■ **Activity**: Exact copies of the records below are required.
(Supplied entries begins)
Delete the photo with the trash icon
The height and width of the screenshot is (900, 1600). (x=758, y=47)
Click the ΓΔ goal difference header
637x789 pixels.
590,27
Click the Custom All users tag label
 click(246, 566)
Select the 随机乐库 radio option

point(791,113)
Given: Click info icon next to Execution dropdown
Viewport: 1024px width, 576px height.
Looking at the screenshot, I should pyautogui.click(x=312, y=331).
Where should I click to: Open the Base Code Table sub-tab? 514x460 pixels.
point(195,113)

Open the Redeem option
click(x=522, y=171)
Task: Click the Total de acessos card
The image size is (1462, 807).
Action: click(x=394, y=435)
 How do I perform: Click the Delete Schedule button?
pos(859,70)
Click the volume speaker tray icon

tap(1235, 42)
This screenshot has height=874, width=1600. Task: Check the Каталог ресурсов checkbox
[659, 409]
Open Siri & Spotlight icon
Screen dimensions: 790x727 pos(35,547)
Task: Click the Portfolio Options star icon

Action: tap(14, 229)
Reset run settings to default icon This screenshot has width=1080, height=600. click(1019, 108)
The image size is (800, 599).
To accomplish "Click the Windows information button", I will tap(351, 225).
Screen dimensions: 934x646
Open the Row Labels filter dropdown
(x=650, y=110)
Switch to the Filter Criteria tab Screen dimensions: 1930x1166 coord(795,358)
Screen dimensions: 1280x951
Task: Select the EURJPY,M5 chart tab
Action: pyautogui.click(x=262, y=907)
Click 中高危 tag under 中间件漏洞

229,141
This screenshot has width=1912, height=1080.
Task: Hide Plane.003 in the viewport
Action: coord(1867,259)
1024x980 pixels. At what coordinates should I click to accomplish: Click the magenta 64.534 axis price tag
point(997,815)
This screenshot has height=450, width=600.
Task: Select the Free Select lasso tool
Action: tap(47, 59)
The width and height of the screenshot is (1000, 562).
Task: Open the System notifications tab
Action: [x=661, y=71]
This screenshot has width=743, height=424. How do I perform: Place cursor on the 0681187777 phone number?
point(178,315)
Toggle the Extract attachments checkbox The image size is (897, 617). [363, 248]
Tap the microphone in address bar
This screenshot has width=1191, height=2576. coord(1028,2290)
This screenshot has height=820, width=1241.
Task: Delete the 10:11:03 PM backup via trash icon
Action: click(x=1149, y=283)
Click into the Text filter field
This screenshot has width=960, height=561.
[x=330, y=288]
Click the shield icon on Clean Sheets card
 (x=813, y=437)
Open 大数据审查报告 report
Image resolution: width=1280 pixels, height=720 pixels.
(Supplied entries ends)
■ **Answer section**:
Delete the photo with the trash icon
The height and width of the screenshot is (900, 1600). (x=758, y=47)
Click the ΓΔ goal difference header
637x789 pixels.
590,27
Click the Custom All users tag label
 click(246, 566)
Select the 随机乐库 radio option

point(791,113)
Given: Click info icon next to Execution dropdown
Viewport: 1024px width, 576px height.
Looking at the screenshot, I should pyautogui.click(x=312, y=331).
Where should I click to: Open the Base Code Table sub-tab? 514x460 pixels.
point(195,113)

Open the Redeem option
click(x=522, y=171)
Task: Click the Total de acessos card
The image size is (1462, 807).
Action: click(x=394, y=435)
 How do I perform: Click the Delete Schedule button?
pos(859,70)
Click the volume speaker tray icon

tap(1235, 42)
This screenshot has height=874, width=1600. Task: Check the Каталог ресурсов checkbox
[659, 409]
Open Siri & Spotlight icon
Screen dimensions: 790x727 pos(35,547)
Task: Click the Portfolio Options star icon

Action: tap(14, 229)
Reset run settings to default icon This screenshot has width=1080, height=600. click(1019, 108)
The image size is (800, 599).
To accomplish "Click the Windows information button", I will tap(351, 225).
Screen dimensions: 934x646
Open the Row Labels filter dropdown
(x=650, y=110)
Switch to the Filter Criteria tab Screen dimensions: 1930x1166 coord(795,358)
Screen dimensions: 1280x951
Task: Select the EURJPY,M5 chart tab
Action: pyautogui.click(x=262, y=907)
Click 中高危 tag under 中间件漏洞

229,141
This screenshot has width=1912, height=1080.
Task: Hide Plane.003 in the viewport
Action: coord(1867,259)
1024x980 pixels. At what coordinates should I click to accomplish: Click the magenta 64.534 axis price tag
point(997,815)
This screenshot has height=450, width=600.
Task: Select the Free Select lasso tool
Action: tap(47, 59)
The width and height of the screenshot is (1000, 562).
Task: Open the System notifications tab
Action: [x=661, y=71]
This screenshot has width=743, height=424. How do I perform: Place cursor on the 0681187777 phone number?
point(178,315)
Toggle the Extract attachments checkbox The image size is (897, 617). [363, 248]
Tap the microphone in address bar
This screenshot has width=1191, height=2576. coord(1028,2290)
This screenshot has height=820, width=1241.
Task: Delete the 10:11:03 PM backup via trash icon
Action: click(x=1149, y=283)
Click into the Text filter field
This screenshot has width=960, height=561.
[x=330, y=288]
Click the shield icon on Clean Sheets card
 (x=813, y=437)
Open 大数据审查报告 report
Image resolution: width=1280 pixels, height=720 pixels.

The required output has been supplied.